→ **PROBLEM TO SOLVE**
For this exercise, reproduce the entries below exactly, but only from the line containing "Oma (358, 368)" through the line containing "July 2026 (1607, 765)", both included.

→ **GIVEN INFORMATION**
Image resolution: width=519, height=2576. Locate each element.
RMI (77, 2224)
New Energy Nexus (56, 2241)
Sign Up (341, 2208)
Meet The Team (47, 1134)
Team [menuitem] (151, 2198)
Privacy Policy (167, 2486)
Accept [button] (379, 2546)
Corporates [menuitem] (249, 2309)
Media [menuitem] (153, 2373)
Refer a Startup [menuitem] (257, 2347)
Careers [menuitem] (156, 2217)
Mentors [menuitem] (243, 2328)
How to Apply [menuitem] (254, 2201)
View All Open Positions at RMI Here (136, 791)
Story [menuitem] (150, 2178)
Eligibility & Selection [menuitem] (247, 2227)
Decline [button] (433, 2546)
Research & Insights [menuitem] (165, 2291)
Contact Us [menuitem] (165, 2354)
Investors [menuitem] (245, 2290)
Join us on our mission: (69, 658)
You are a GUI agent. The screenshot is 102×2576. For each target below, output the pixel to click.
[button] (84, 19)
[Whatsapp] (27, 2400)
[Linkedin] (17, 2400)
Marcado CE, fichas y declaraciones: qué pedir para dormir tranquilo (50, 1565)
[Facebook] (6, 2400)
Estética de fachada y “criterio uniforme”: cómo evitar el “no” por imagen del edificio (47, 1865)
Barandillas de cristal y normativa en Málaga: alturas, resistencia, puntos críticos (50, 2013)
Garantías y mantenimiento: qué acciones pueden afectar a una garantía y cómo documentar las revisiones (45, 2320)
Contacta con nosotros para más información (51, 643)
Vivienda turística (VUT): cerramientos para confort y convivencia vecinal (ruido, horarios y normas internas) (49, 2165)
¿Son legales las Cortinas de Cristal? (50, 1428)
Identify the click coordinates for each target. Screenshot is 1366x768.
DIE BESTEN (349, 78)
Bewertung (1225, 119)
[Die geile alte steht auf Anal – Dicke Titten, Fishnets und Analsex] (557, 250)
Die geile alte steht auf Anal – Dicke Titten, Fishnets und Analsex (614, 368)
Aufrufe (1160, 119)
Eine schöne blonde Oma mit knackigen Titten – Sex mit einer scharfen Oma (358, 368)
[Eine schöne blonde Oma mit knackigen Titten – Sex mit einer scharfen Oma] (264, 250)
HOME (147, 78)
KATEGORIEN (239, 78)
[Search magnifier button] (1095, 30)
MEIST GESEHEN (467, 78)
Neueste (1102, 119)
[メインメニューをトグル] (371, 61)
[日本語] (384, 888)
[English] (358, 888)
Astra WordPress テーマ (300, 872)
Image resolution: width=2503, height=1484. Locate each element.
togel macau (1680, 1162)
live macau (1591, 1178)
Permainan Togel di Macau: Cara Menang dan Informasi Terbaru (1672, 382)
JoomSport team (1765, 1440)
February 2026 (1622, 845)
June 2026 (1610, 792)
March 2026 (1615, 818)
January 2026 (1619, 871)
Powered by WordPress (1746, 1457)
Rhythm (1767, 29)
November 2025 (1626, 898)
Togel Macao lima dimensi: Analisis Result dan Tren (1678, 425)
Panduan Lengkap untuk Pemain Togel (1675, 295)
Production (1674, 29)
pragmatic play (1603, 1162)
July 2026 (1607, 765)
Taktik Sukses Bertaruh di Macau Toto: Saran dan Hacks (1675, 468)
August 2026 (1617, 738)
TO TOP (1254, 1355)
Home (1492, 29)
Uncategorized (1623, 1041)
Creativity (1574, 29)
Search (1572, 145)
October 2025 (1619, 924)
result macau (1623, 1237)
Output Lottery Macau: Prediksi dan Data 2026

→ **ANSWER BOX**
Eine schöne blonde Oma mit knackigen Titten – Sex mit einer scharfen Oma (358, 368)
[Eine schöne blonde Oma mit knackigen Titten – Sex mit einer scharfen Oma] (264, 250)
HOME (147, 78)
KATEGORIEN (239, 78)
[Search magnifier button] (1095, 30)
MEIST GESEHEN (467, 78)
Neueste (1102, 119)
[メインメニューをトグル] (371, 61)
[日本語] (384, 888)
[English] (358, 888)
Astra WordPress テーマ (300, 872)
Image resolution: width=2503, height=1484. Locate each element.
togel macau (1680, 1162)
live macau (1591, 1178)
Permainan Togel di Macau: Cara Menang dan Informasi Terbaru (1672, 382)
JoomSport team (1765, 1440)
February 2026 (1622, 845)
June 2026 (1610, 792)
March 2026 (1615, 818)
January 2026 (1619, 871)
Powered by WordPress (1746, 1457)
Rhythm (1767, 29)
November 2025 (1626, 898)
Togel Macao lima dimensi: Analisis Result dan Tren (1678, 425)
Panduan Lengkap untuk Pemain Togel (1675, 295)
Production (1674, 29)
pragmatic play (1603, 1162)
July 2026 (1607, 765)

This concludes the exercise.